Relationship between WAI, BriefCOPE and COPSOQII scales: a multivariate analysis on health care professionals
Background/Objective: Individual health and organizational performance are strongly influenced by how people manage stress, or how they cope. Analysis and understanding of bidirectional association of BriefCOPE and COPSOQII and a unidirectional association of these two with “Índice de Capacidade para o Trabalho (ICT)”, a Portuguese version of Work Ability Index (WAI) in a health care professionals (e.g. Physicians, Nurses…) database (incomplete cases: n=909, complete cases: n=652).
Methods: The Brief-COPE is a 28 item self-report questionnaire designed to measure effective and ineffective ways to cope with a stressful life event. The psychosocial factors of work were evaluated using the COPSOQII. This questionnaire comprises 76 items divided into 29 scales. The WAI assesses the work ability, considering their health status, physical and mental demands, and work-related resources. To explore the association between Sociodemographic variables, BrieCOPE and COPSOQII with WAI, the chi-squared test (for categorical variables) and the Kruskal-Wallis test (for quantitative variables) were applied. Exploratory Factorial Analysis (EFA) and Confirmatory Factorial Analysis (CFA) methods todetermine the model structure and fitness were also used.
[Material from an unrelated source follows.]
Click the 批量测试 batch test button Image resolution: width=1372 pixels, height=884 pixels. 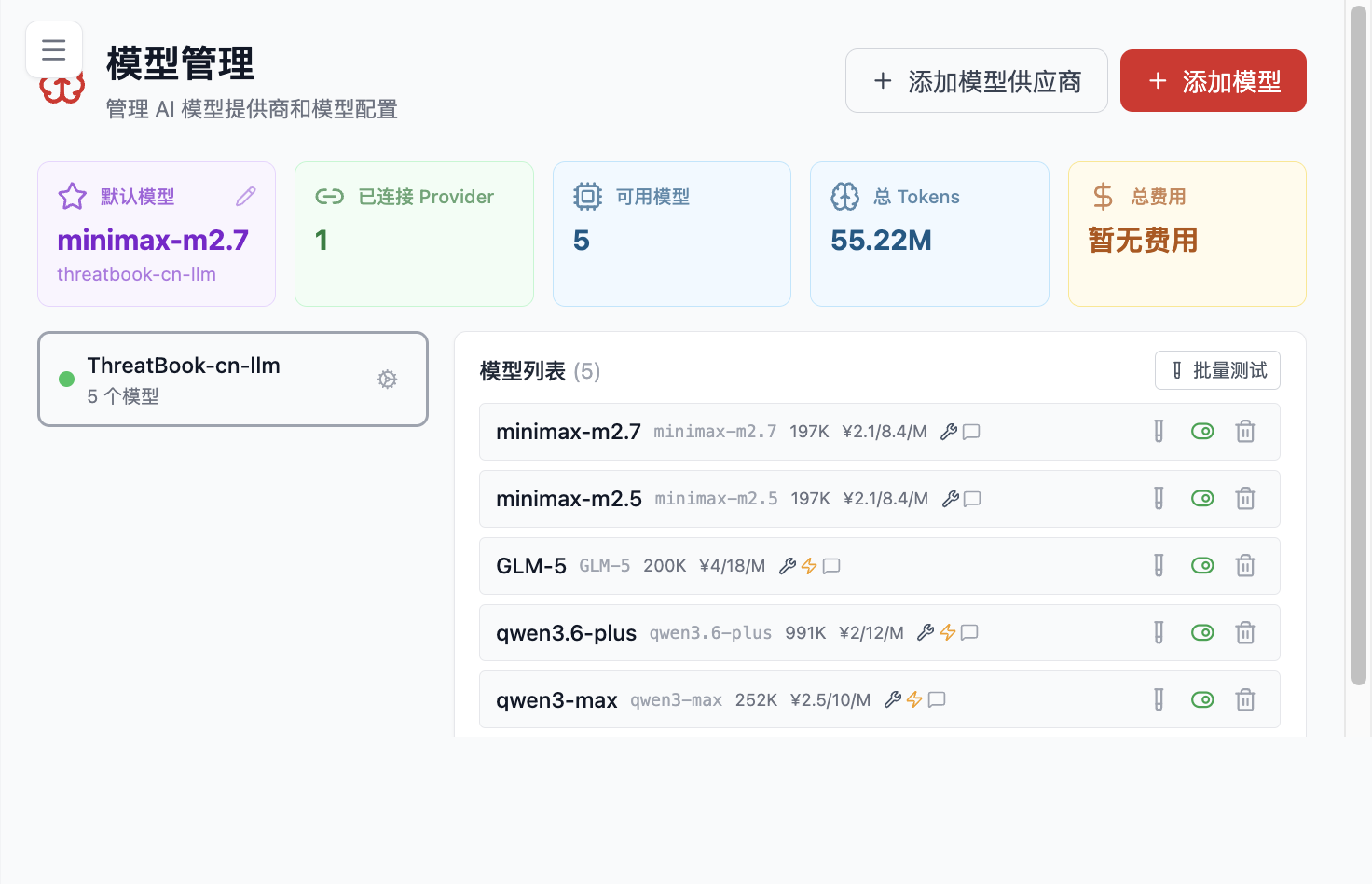point(1217,370)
Results: The WAI classification for the health care professionals was: poor/moderate (n=123; 18.9%), good (n=349, 53.5%), excellent (n=180, 27.6%). The sociodemographic variables showed no significant association with WAI categories. For the BriefCOPE scale, significant results were found with WAI categories in 8 of 14 dimensions (e.g active coping, denial, and substance use). For the COPSOQII scale, significant results were found with WAI categories in 28 of 29 dimensions (e.g work pace, burnout, and bullying). By EFA, the best model of BriefCOPE (oblimin rotation) with 4 dimensions was obtained, explaining in total 55% of the data variance. The best resulting model for COPSOQII, composed of 7 dimensions (varimax rotation), explains 63% of the total variance. These best models were used to be compared to the respective CFA. The results for the CFAs were not satisfactory given that the CFI and TLI indices were not good.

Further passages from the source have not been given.